Closed suhaspillai closed 7 years ago
Hey! try turning down the batch size from the default, how much memory do you have on your GPU? You can turn it down via:
th Train.lua -batchSize xx
where xx = the batch size you want!
Yes, turn down your batch size and also @shantanudev suggested lower the number of hidden nodes as well.
@SeanNaren I had tried with reducing the batch size but it did not work . I think there was some issue with the GPU, because its working now. Thanks for the quick reply
Still getting the same error. The memory usage seems to be increasing always.
What GPU are you running this on @iassael?
@SeanNaren I'm on Tesla GP100. I added collectgarbage() every 100 batches a little after optim.sgd but the problem persists.
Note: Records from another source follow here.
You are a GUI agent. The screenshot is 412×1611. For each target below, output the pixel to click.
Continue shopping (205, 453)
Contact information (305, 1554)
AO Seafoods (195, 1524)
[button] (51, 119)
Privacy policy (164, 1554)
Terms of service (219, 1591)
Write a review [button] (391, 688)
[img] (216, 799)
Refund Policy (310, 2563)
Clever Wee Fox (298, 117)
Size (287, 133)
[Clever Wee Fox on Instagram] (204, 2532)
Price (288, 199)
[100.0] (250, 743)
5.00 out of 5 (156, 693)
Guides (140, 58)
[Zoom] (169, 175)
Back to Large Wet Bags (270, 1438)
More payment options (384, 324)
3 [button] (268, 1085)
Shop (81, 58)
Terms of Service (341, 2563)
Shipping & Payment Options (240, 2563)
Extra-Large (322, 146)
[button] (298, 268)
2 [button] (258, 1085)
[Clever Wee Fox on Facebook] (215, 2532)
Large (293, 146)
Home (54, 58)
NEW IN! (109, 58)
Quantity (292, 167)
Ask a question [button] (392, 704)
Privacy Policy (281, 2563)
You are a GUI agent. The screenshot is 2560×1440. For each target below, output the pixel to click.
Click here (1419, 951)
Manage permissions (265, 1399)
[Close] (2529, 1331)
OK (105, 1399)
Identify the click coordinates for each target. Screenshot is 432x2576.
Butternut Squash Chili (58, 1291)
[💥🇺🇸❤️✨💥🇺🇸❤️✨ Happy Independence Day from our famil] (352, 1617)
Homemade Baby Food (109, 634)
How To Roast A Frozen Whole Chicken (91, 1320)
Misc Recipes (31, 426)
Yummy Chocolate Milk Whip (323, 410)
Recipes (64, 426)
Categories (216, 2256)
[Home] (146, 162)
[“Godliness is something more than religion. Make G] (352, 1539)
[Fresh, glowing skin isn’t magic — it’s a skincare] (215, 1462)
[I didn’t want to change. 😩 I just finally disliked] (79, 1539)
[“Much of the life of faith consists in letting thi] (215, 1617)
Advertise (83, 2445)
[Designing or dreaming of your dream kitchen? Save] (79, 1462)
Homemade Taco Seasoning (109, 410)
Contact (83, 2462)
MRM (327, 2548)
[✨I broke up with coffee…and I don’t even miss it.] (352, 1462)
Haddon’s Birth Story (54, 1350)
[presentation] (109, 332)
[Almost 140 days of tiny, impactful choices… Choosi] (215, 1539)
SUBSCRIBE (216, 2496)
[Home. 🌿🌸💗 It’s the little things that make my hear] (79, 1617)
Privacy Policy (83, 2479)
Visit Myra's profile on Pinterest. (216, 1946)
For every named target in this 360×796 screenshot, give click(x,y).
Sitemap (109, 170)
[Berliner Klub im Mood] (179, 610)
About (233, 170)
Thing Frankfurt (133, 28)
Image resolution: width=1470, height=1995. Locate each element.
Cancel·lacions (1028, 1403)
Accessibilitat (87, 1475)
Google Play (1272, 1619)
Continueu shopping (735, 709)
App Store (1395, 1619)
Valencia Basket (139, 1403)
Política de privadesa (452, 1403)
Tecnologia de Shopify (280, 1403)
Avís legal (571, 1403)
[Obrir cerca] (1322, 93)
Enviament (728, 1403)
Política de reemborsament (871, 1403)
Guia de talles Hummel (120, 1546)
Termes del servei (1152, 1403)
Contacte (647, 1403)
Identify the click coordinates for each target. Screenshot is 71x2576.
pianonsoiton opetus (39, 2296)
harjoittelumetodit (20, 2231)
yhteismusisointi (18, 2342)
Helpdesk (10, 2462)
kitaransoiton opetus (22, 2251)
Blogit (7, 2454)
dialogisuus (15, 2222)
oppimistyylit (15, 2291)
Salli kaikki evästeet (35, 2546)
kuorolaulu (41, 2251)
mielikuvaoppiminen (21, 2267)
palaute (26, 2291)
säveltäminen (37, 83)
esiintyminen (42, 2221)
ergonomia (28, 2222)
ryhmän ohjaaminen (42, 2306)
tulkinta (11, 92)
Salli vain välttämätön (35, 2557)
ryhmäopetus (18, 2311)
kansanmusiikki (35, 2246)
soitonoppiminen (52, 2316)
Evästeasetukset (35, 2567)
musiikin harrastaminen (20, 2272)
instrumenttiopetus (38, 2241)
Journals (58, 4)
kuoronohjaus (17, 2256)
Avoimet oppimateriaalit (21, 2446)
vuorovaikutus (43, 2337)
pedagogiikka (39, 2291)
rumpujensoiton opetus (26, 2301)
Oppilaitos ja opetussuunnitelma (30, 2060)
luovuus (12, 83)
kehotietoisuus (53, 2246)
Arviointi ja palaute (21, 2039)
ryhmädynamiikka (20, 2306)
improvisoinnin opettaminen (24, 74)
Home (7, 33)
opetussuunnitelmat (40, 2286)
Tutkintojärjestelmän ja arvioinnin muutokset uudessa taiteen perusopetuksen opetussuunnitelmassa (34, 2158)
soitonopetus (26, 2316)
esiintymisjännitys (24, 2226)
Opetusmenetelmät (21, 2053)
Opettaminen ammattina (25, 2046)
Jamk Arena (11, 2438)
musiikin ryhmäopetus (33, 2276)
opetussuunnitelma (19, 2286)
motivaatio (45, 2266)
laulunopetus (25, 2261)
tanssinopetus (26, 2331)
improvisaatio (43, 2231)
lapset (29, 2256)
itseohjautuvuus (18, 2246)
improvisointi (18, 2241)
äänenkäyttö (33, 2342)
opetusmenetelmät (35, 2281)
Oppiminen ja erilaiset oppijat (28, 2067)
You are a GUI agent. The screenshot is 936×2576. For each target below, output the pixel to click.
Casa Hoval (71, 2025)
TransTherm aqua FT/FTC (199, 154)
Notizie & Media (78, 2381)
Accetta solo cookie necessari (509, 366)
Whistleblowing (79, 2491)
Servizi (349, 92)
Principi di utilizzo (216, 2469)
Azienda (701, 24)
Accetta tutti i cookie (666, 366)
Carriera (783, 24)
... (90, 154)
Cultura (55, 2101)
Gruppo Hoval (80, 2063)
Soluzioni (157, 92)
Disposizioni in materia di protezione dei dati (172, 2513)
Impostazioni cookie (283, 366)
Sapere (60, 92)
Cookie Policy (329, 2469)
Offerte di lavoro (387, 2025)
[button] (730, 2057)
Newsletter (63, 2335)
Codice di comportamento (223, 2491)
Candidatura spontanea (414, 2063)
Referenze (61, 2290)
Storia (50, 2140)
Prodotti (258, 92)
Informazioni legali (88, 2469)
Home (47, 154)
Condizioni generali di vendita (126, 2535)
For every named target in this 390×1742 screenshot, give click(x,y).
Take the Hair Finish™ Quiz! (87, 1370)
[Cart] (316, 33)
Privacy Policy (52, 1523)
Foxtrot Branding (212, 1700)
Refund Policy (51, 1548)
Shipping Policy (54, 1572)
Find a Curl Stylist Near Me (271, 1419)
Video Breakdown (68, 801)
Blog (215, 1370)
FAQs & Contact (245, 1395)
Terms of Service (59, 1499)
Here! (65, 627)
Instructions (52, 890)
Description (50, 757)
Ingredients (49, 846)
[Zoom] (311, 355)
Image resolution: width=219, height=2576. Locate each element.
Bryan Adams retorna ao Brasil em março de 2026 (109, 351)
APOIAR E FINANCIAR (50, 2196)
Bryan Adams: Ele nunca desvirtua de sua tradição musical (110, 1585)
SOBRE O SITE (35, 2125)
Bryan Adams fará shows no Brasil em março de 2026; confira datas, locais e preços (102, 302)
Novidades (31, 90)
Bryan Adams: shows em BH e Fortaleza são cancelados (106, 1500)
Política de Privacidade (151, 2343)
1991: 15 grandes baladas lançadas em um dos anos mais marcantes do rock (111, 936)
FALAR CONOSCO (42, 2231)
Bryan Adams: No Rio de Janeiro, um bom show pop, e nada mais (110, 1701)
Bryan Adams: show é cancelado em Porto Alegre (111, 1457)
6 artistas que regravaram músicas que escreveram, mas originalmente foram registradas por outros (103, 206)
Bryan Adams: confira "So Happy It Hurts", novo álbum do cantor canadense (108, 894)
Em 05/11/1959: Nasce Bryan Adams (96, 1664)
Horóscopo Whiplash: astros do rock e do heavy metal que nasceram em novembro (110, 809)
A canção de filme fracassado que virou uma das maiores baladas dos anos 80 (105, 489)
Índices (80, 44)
Do you have any suggestions of where to look at?
Excited to see my stuff running on a P100 :D
What batch size are you using? Have you made it through the first epoch? My assumption is you need to turn the batch size lower using the -batchSize
flag, since some of the sequences towards the end of the epoch are fairly long thus take more memory.
I met problem out of memory when I use two GPUs. During the second epoch, the usage of memory still continues to go up. Do you have any idea?
@SeanNaren hehe it's the perfect benchmark for these babies :)
My BS is 20, but I make it nearly till the end of the first epoch, as the memory usage increases many folds during the first epoch.
@fanlamda could you try the latest master branch? I've made it an option to permute batches via -permuteBatch
in training which defaults to false. I've noticed huge increases in memory due to permuting the batching order for all batches after the first epoch.
@iassael could you try reducing this to like 15 and seeing if you get through? Also I've just started the setup on my end to start training this model on my own server and I've got some advise for peeps. The current set up for the architecture is way overkill, I'd suggest using training params similar to below:
th Train.lua -hiddenSize 600 -LSTM -nbOfHiddenLayers 5
This is a much smaller model (closer to what was the number of params in the DS2 architecture, but it uses LSTM and no weight sharing between the RNNs thus isn't as good) but our dataset is also much smaller. Hopefully all this helps!
@SeanNaren you are right, I tried pulling from the latest branch and switching to a smaller architecture, but the memory is constantly increasing throughout the iterations of the first epoch. So, I thought that it could be the warp_ctc implementation so I switched to nGPU 1 and time-first, still without success. Do you have any intuition of where to look at?
The GPU memory will always increase as we move through the epoch as the batches get larger and larger (and those RNNs take a lot of memory!). Largest batch per GPU which has 12gb of vram is usually around 15 from what I've seen because of this.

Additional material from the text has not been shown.